BRIEF
From the remembrance of Lisa Meaux below, list each group the writer says feels the empty space where Lisa lived.

It’s summer now. The sun sets more reluctantly than at any other time of the year, and as it slowly drops behind the canopy of live oaks and crepe myrtles, my remaining twelve hens drift nearer and nearer to the coop, pecking and scratching along in a lazy, singular unity.
I feel so strongly about these hens. As oblivious as they are to love and anything else that is neither food nor peril, they seem to carry with knowing authority the solutions to all mysteries, as our solutions are somehow in rosary beads, old pots, and June bugs. If they miss Passion, they don’t show it. Somewhere between earthworms and hawks, they carry on, finding the best spots for dust baths and squabbling over the grapes I feed them from my hand, until they inevitably make it home as the sun sets.
And rather than leave an empty space where Passion once perched on the roost, they will scoot closer to each other and fill it in, knowing that the world goes on and knowing — announcing, maybe, as Mary Oliver would say — their place in the family of things.
–Lisa Meaux, 1956-2016, excerpt from “The Birds: Passion” from Entropymag.org
My friend, Lisa Meaux, loved chickens. The above excerpt is from a short story she wrote about a friend and a chicken who both had ovarian cancer. The story is just like Lisa, a mix of the ironic and the tender.
I first met Lisa when I was working on my masters in gifted education. She was the lead teacher in a summer program in which I interned. As the years went by, Lisa found her way to the writing project, and our relationship grew around teaching and writing. Two years ago, she retired and married the love of her life. Little did any of us know that her life would end so soon.
On Saturday, I attended a beautiful gathering to celebrate her life at the Acadiana Center for the Arts. The stage was set with a portrait of Lisa holding one of her chickens. Two teacher-writers from her writing group read from a variety of pieces that told the story of Lisa. Her writing life centered around her love of her home, her animals, and her family. A fitting tribute to her through her own words.
Back in 2009, Lisa, Nettie, and I attended the New Orleans writing marathon. The marathon focus was fiction. I felt like such a novice at fiction writing, but the genre was comfortable to Lisa. I remember she wrote a story about a woman who leaves a piece of her clothing at various places in New Orleans and eventually walks into Lake Pontchartrain completely nude. It was a brilliantly crafted story.
At that retreat, Lisa gave me a gift of a bracelet of blue beads and thus the name for Blessen’s chicken, Blue. If it hadn’t been for Lisa, there would not have been a chicken in my story, or, for that matter, a story at all. She met with me to discuss my book and planted the seed that would become the theme for the book, “Death happens in threes.”
There is an empty space where Lisa lived. Her friends feel it. Her husband feels it. Her students feel it. Unlike her roosting chickens, I am not quite sure how to fill the space that belonged to her. I still struggle to know where I belong in the family of things. But I know this for sure: The world goes on, and I am a better person for having known and loved Lisa Meaux.

DATA EXCERPT
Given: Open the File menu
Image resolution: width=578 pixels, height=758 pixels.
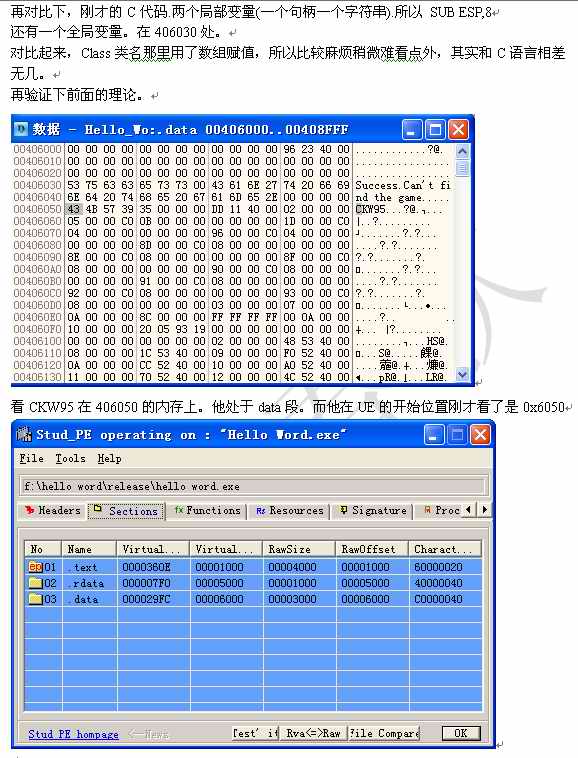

TASK RESULT
Her friends, her husband, and her students.